------ Information given

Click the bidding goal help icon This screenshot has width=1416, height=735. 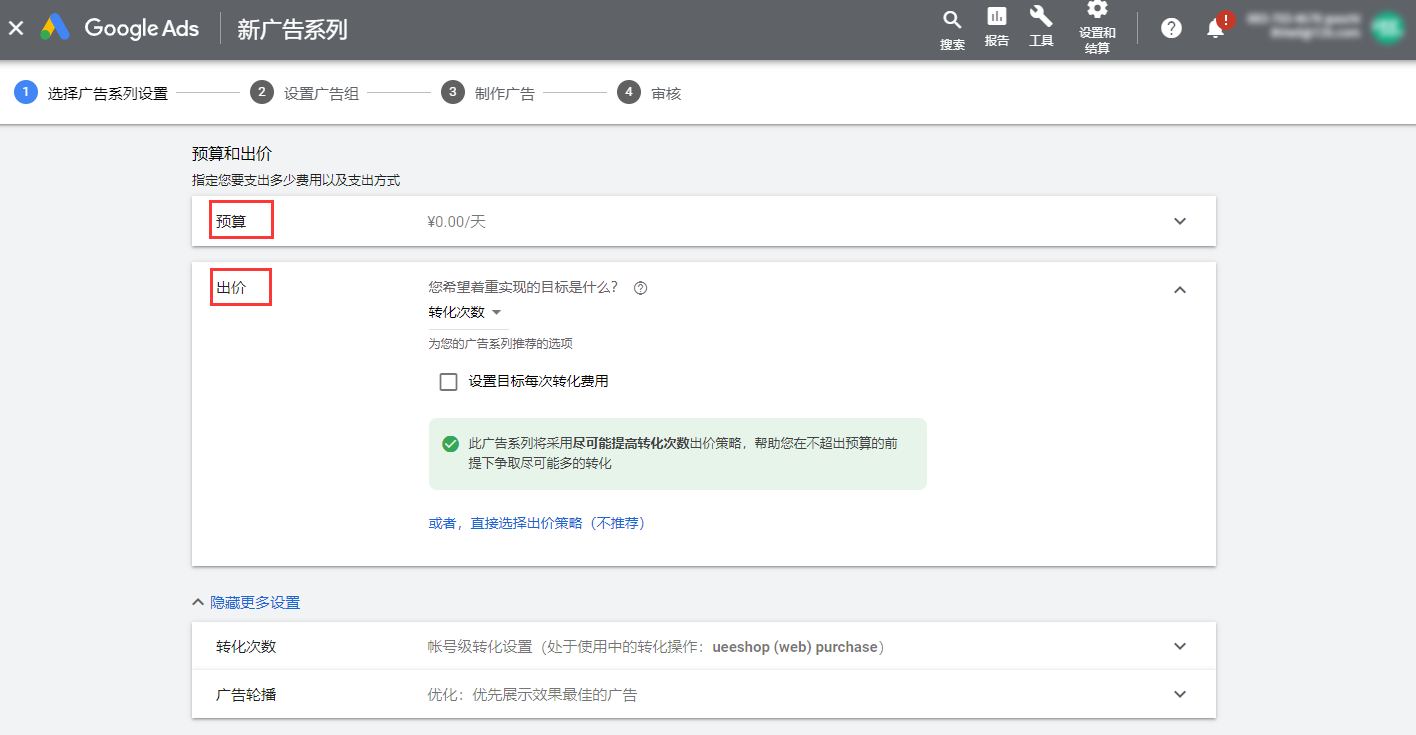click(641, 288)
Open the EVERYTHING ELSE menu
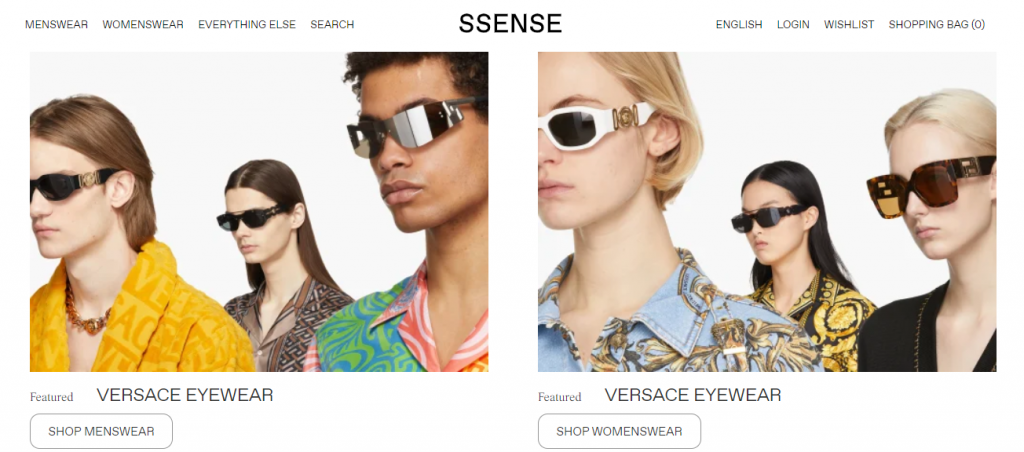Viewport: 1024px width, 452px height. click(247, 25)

------------
------ Information given

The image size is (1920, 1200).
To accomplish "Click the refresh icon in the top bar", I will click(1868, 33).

------------
------ Information given

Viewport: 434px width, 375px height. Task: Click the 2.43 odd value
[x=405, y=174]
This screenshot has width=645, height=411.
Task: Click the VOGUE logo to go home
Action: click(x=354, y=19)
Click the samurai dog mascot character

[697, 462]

------------

Direction: Copy out the lines starting with the line containing "The image size is (1920, 1200)." and going on through the line containing "will click(1868, 33).", replacing "refresh icon" with "reload button" and leaving everything else unchanged.

Completed task:
The image size is (1920, 1200).
To accomplish "Click the reload button in the top bar", I will click(1868, 33).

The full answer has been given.